Documentation, grounded AI agents, search, workflows, and analytics in one workspace, here's why we built doxbrix, what it does on day one, and where it's headed.

Most documentation tools stop at publishing. You write a page, hit publish, and hope the right person finds it. But your readers don't want a page; they want an answer. And your support team doesn't want another wiki — they want fewer tickets.

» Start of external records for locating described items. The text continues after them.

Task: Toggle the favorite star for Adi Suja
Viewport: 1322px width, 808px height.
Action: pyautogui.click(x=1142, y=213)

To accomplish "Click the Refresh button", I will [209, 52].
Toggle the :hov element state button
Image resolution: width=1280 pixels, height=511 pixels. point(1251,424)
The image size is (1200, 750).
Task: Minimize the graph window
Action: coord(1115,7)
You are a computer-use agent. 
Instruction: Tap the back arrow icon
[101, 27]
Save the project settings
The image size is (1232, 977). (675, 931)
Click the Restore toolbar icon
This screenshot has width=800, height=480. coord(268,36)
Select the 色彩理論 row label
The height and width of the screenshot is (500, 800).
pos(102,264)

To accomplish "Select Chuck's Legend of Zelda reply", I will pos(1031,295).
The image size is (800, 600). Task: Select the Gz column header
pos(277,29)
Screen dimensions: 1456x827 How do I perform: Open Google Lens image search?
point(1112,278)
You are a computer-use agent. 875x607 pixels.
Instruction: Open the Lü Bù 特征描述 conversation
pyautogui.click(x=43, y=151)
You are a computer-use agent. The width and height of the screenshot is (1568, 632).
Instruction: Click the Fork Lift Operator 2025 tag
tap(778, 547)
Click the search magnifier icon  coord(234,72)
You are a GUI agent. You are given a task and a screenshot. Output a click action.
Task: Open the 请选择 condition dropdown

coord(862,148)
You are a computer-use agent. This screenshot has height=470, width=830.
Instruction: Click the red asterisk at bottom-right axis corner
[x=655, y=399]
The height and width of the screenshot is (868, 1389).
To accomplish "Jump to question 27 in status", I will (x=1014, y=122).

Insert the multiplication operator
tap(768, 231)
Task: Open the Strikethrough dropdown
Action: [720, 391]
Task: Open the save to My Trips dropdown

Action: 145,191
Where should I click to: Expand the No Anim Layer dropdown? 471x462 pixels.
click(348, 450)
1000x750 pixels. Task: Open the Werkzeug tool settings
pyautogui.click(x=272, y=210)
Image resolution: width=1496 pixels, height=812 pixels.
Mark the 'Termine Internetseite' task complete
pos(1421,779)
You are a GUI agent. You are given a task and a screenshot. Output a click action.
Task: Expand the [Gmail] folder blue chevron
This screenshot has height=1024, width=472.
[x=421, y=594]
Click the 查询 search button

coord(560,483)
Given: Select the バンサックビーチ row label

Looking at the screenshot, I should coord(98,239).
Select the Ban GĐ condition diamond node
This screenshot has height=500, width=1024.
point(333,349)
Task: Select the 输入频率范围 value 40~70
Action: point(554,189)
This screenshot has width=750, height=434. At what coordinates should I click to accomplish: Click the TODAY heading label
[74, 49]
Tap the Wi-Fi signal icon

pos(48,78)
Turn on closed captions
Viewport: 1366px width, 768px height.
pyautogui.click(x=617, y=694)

That gap, between publishing content and delivering answers, is where teams quietly lose hours every week. Readers can't find the page that would have helped them, so they open a ticket. Support answers the same question for the fortieth time. The docs that would have prevented it sit one search away, perfectly written, completely unread.

We built doxbrix to close that gap. It's one workspace where your documentation becomes a cited AI assistant, a branded help center, semantic search, a docs-health system, and a support-deflection workflow, without stitching five tools together.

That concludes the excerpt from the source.